AI and Power Engineering - Part 3 | PSCAD AVR Modelling & Agentic Flow
PSCAD AVR Model Task
A few weeks ago I asked an AI to read a transfer-function diagram from an exciter datasheet, build a model of it in PSCAD, design a test plan, run the tests, and refine the model where the response did not match. It did all of that in a few hours, with me prodding and poking it a bit. It was fun, and a worthwhile exercise, but fundamentally I could have built it my self in less time. The interesting part of it, was that I got the AI to design its own test plan. This is actually fairly easy for a control system, they are a simple mathematical state-space model, but the principle is still interesting, as it shows an agentic loop and ‘proper’ AI, rather than just simple question-response-question doom loops and rabbit holes that a common occurrence.
Agentic Testing Loop
Think about that for a minute, it did not just build the model in PSCAD and stop, it built the model, tested the wiring and logic / control signals from end-to-end. It thought about what would prove the model was correct. It picked test cases that exercised the easy bits - a small reference step. The harder bits - limiter saturation. The corner cases - the high-value and low-value gate take-overs that interact with the limiter logic. It ran each one, compared the response to the datasheet’s expected behaviour, and where two tests did not match it iterated.

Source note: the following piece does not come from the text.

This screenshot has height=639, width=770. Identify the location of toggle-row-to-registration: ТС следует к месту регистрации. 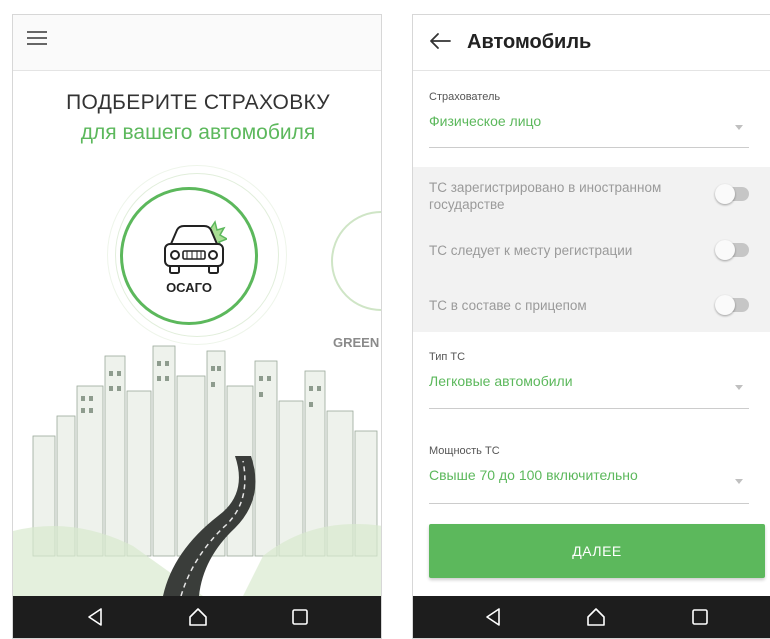
(599, 250).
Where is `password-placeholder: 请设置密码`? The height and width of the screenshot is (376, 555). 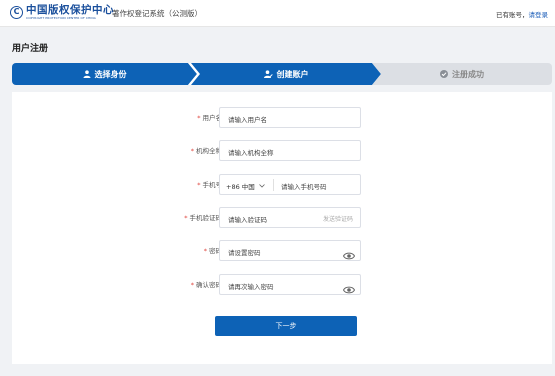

It was also more rigorous than I would have been. If I had built the AVR myself I would have done a small-signal step, a large-signal step, eyeballed the limiter behaviour, and moved on. The AI did seven test cases and caught a wiring fault in the high-value gate that I would probably not have noticed for weeks.
Summary
Overall the task was a worthwhile experiment, what I try and remember on these kind of activities is a sense of realism, but also forward looking perspective. So its not a case of the AI was amazing, or the AI was crap, but how did it perform generally, and how might it perform in the next 3-6 months. Will it shift how I start doing things on a day-to-day basis. Ai,
Where it did less well was on the boring, easy stuff. It did not check that the model initialised cleanly. It did not run a small-signal sweep across the normal operating envelope. It chased the dramatic edge cases and skipped the obvious ones.
On the other hand its visual reasoning with the layout was shocking bad. I had to rewire it, so it was obvious where the signals were going from and to so that I could audit it and check it properly. I suspect this is the issue that a lot of software engineers get upset about. If it is a black box where you cant see and follow what has been done, auditing it and debugging can get very difficult and time consuming.